# Task details
Search the records for the word "target" and report each line that has it.

* * *

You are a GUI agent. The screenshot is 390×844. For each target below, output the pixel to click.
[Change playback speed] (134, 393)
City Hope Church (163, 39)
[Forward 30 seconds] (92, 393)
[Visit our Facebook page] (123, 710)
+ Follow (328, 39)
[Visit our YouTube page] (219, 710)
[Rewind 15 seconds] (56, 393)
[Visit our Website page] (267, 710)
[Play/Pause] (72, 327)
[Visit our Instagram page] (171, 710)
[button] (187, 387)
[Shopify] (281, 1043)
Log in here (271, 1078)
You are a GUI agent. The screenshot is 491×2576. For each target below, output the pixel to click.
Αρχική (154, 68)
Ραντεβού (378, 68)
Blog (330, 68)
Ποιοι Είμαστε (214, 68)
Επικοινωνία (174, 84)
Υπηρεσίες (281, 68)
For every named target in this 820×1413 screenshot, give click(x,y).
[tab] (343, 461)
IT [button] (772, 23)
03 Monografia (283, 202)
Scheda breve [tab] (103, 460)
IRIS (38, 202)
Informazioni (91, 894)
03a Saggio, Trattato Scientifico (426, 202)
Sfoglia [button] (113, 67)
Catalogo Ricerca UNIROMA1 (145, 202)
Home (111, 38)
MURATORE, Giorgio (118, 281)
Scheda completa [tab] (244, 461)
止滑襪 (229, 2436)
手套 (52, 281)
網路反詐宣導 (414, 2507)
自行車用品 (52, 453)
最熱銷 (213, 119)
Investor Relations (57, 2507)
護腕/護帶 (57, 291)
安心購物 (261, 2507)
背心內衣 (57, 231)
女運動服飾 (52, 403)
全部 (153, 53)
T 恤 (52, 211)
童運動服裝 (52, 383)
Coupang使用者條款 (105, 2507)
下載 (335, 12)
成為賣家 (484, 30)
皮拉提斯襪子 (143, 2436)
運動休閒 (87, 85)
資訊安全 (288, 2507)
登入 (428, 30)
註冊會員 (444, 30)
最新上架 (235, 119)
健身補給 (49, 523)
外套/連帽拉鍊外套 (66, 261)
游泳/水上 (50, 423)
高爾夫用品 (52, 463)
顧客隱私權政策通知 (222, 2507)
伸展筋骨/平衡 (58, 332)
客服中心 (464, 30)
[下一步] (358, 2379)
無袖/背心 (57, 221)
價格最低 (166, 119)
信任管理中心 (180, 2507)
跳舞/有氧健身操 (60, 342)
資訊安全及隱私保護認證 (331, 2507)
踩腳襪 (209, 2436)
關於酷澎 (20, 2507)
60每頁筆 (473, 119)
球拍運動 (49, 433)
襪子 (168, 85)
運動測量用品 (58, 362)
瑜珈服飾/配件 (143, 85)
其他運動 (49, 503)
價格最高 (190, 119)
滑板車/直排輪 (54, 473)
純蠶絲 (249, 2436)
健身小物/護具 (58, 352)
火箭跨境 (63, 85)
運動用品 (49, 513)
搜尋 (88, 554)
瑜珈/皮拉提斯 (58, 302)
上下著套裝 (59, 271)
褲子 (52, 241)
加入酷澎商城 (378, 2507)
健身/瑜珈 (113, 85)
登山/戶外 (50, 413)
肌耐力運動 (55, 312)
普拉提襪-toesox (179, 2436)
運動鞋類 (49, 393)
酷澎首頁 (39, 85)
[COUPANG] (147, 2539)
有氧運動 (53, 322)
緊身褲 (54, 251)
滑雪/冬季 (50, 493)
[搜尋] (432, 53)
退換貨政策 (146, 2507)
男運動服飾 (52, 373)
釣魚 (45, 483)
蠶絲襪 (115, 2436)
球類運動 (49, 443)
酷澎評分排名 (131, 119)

* * *

# Exercise result
You are a GUI agent. The screenshot is 390×844. For each target below, output the pixel to click.
You are a GUI agent. The screenshot is 491×2576. For each target below, output the pixel to click.
For every named target in this 820×1413 screenshot, give click(x,y).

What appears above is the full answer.